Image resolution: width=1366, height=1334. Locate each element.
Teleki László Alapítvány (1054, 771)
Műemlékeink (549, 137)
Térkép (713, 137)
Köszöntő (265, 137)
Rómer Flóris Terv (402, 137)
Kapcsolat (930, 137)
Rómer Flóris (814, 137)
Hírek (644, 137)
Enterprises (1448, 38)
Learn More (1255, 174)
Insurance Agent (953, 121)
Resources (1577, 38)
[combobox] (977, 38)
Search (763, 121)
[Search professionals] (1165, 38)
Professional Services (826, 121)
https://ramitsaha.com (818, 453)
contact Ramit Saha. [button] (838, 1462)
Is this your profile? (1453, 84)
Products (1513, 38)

· · · · ·

▶ **EXERCISE DETAILS**
The answer consists solely of the lines from the one containing "Search (763, 121)" through the last line of the data above, reproduced exactly.

▶ **SOLUTION FOR THIS TASK**
Search (763, 121)
[Search professionals] (1165, 38)
Professional Services (826, 121)
https://ramitsaha.com (818, 453)
contact Ramit Saha. [button] (838, 1462)
Is this your profile? (1453, 84)
Products (1513, 38)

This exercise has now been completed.